Fandango might have built its brand on selling movie tickets, but the West L.A. firm is looking beyond the box office as it positions itself for blockbuster growth going forward.
While its core ticketing operation continues to grow, Fandango has also rapidly diversified its business through an acquisition spree, bringing in promotions businesses and media properties that offer a variety of content. The hope is that those movie fans will stick around and buy tickets, too. The effort is part of Fandango’s plan to ingrain itself in every stage of film consumption.
“We want to be everywhere people are thinking about movies,” said Fandango President Paul Yanover. “The way that consumers relate to movies is multifold. There is a lifecycle experience.”
Industry experts note that the firm’s acquisition binge is not just a strategy for growth – it’s one of survival. But that might not seem obvious based on some its most recent financials. For instance, the company said 2015 ticket sales were up 81 percent from a year earlier. Fandango charges a $1.30 convenience fee, on average, for each sale. The fee is split with exhibitors, though the company declined to say how the money is divided. Fandango serves more than 26,000 screens in the United States, though it does not disclose how many tickets are sold annually on its platform.
The firm’s ticketing services have proved particularly popular for purchasing tickets to blockbuster films on opening weekend. The company claims to have sold 37 percent of opening-weekend tickets for “Star Wars: The Force Awakens” in December. And because a low percentage of consumers purchase their movie tickets online – 10 percent to 15 percent by some industry expert estimates – there is still room to grow.
But having seen consumers adopt the digital ticket-buying habit, theater chains such as AMC Entertainment Inc. and Cinemark USA Inc. are rapidly expanding their in-house online ticketing operations, threatening Fandango’s dominance of the category. AMC charges a $1.25 convenience fee for tickets purchased through its website, a sum it doesn’t have to split. ArcLight Cinemas, a division of Beverly Grove’s Decurion Corp., only offers online ticketing through its website.
Interestingly, some of the theater chains trying to squeeze Fandango’s market share are the very entities responsible for its existence.
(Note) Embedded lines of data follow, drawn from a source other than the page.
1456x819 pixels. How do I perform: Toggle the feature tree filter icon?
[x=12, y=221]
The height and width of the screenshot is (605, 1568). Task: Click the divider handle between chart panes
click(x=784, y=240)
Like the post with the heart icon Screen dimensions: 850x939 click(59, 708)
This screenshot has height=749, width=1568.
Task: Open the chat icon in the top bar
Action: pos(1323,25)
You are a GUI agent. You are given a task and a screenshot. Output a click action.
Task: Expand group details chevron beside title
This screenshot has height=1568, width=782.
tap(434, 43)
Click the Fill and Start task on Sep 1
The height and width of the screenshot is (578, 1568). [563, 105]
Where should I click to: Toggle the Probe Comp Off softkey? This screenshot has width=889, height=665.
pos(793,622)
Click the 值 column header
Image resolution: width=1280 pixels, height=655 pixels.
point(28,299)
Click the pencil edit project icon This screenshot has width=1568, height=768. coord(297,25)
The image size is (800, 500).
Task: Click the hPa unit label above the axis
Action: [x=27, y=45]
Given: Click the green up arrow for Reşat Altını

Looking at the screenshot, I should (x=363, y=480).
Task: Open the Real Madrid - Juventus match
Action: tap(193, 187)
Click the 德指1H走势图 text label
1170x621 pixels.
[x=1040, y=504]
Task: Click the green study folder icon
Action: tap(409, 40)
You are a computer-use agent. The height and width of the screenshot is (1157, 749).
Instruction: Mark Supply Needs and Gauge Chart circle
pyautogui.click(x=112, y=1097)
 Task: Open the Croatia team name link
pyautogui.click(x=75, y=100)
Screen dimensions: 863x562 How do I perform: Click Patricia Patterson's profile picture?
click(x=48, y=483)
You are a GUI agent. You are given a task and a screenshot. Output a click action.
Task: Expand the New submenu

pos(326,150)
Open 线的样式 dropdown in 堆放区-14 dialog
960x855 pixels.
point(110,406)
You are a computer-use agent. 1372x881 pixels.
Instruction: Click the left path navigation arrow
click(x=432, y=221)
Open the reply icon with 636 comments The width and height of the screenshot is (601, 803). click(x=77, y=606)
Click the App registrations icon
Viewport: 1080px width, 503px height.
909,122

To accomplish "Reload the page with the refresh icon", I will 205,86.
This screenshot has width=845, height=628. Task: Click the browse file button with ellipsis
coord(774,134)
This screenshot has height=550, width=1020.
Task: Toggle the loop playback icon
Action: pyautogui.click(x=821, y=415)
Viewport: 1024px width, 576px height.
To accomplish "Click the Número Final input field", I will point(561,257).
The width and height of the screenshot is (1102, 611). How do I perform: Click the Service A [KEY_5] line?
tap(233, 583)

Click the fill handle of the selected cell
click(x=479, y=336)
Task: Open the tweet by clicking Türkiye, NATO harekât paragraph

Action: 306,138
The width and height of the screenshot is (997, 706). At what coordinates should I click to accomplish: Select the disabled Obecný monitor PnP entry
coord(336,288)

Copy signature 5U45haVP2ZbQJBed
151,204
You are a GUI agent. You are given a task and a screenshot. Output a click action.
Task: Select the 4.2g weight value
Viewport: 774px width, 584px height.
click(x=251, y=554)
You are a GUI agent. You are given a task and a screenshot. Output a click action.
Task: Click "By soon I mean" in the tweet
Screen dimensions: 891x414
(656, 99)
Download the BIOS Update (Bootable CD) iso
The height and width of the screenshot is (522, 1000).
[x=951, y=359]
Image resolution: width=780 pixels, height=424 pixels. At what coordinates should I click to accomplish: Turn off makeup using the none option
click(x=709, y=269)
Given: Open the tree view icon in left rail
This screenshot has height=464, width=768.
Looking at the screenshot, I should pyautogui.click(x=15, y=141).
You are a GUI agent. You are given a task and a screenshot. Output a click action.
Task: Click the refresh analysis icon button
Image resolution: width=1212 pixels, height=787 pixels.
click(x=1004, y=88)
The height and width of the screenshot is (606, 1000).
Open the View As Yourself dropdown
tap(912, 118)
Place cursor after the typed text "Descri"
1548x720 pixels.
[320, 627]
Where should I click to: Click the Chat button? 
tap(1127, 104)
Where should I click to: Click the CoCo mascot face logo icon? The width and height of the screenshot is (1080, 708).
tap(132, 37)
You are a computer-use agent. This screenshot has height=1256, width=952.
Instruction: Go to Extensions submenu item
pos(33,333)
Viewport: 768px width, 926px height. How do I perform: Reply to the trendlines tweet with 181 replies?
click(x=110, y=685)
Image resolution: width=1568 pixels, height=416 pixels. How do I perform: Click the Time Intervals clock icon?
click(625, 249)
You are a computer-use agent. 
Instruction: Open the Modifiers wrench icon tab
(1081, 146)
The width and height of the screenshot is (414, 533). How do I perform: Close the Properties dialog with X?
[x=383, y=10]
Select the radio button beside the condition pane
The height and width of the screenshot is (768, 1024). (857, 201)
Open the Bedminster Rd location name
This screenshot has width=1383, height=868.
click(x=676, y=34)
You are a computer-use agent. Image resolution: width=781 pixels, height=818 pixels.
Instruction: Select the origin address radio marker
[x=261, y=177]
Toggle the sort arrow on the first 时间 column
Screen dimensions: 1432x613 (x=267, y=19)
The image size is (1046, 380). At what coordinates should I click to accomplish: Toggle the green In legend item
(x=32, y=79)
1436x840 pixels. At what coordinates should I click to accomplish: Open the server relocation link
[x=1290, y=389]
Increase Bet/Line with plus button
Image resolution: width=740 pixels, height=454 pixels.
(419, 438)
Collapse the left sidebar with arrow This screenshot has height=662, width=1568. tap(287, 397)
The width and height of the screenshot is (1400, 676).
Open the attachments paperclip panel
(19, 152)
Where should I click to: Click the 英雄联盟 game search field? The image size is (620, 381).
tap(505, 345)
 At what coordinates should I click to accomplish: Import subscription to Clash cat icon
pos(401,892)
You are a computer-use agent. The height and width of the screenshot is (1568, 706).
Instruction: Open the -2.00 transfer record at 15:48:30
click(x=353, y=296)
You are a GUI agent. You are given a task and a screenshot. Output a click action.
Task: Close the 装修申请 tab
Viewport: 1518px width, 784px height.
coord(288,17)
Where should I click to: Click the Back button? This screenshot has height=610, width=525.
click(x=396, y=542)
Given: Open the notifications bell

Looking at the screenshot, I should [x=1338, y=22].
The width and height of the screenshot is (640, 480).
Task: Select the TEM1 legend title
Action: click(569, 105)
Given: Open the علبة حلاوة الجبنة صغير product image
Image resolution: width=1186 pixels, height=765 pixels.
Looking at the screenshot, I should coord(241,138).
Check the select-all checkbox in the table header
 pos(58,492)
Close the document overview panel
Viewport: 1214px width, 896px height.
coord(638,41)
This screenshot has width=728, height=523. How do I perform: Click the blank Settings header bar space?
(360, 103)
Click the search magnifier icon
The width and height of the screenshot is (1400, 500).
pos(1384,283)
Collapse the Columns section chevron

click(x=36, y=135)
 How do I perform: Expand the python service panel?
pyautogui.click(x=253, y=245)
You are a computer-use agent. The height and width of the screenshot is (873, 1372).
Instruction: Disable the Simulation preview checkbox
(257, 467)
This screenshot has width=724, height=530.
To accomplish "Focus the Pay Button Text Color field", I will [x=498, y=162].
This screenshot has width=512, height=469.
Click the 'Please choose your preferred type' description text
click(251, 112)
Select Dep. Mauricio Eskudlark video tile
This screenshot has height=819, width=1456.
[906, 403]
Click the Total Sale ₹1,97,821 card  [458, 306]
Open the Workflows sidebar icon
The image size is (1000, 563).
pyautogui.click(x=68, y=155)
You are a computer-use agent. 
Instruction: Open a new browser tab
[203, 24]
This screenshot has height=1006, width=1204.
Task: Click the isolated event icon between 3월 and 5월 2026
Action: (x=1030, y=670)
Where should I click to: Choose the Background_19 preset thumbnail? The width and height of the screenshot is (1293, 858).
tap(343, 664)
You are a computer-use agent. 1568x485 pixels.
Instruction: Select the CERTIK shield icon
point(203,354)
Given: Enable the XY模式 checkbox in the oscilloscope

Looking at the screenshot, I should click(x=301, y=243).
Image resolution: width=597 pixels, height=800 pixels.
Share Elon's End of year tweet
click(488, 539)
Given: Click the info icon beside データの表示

Fandango was founded in 2000 by a group of more than two dozen chains, including Cinemark, AMC, and Regal Entertainment Group. Comcast Corp. acquired Fandango for an undisclosed amount in 2007.
“The movie exhibitors said: Wait a minute, Fandango is charging $1.50 for this?” said Michael Pachter, managing director of equity research in the downtown L.A. office of Wedbush Securities Inc. “I think it is inevitable that these guys take it in-house.”
Upstarts are also muscling into the industry. Atom Tickets of Santa Monica, whose app allows groups of moviegoers to organize, raised a $50 million Series B round in February from investors that include Lions Gate Entertainment Corp., Walt Disney Co., and Twentieth Century Fox Corp.
These market forces may have prompted Fandango to think bigger.
“We are probably one of the only brands who is thinking about connecting consumers across theatrical and home entertainment,” said Yanover. “By being involved in every step of people’s relations with movies and making it convenient, it allows us to act against that audience base with difference business models.”
Fandango declined to break out its revenue by division, but a spokesman said online ticketing represents about 50 percent of sales.
Partially displacing online ticketing is a growing movie promotions business obtained when Fandango acquired Quantum Rewards in 2013. The company’s promotions service includes gift card distribution in more than 72,000 stores and an internal ad agency, which creates and runs campaigns on behalf of studios. In February, Fandango ran a $5 discount code on the side of Dr. Pepper 12-packs for tickets to “Batman v Superman: Dawn of Justice.” The code was redeemable at Fandango.com and gave the company insights into which consumers were likely to take advantage of a discount.
Consumer data and targeted marketing offers Fandango a potentially lucrative growth path, said Ben Spergel, executive vice president of consumer insights at C4 R&D, a Beverly Hills market research firm.
“There is a wealth of data out there that will keep studios and theaters advocating for online ticket sales,” he said. “Everybody wants to know more about their consumers because that’s the way they make a better consumer proposition.”
To help consumers plan movie outings and drive potential ticket buyers to its website, Fandango has acquired several media properties in the last three years, including movie-rating site Rotten Tomatoes, Movie Clips Inc., and video-streaming services MediaNaviCo (M-Go) and Flixster. Fandango’s media properties had 63 million monthly unique visitors as of December, according to research firm comScore Inc.
“They are trying to drive a critical mass of audience to their website with a number of different services and products,” said Eric Handler, a media and entertainment analyst at MKM Partners in New York. “When you have larger audiences, it makes it easier to sell tickets.”
Fandango is also expanding internationally. The company acquired Brazilian online ticket retailer Ingresso.com for $71 million, according to a securities filing.
“We think there is a lot of opportunity internationally,” said Yanover. “The U.S. is a fairly mature market and Latin America has a lot of growth in it.”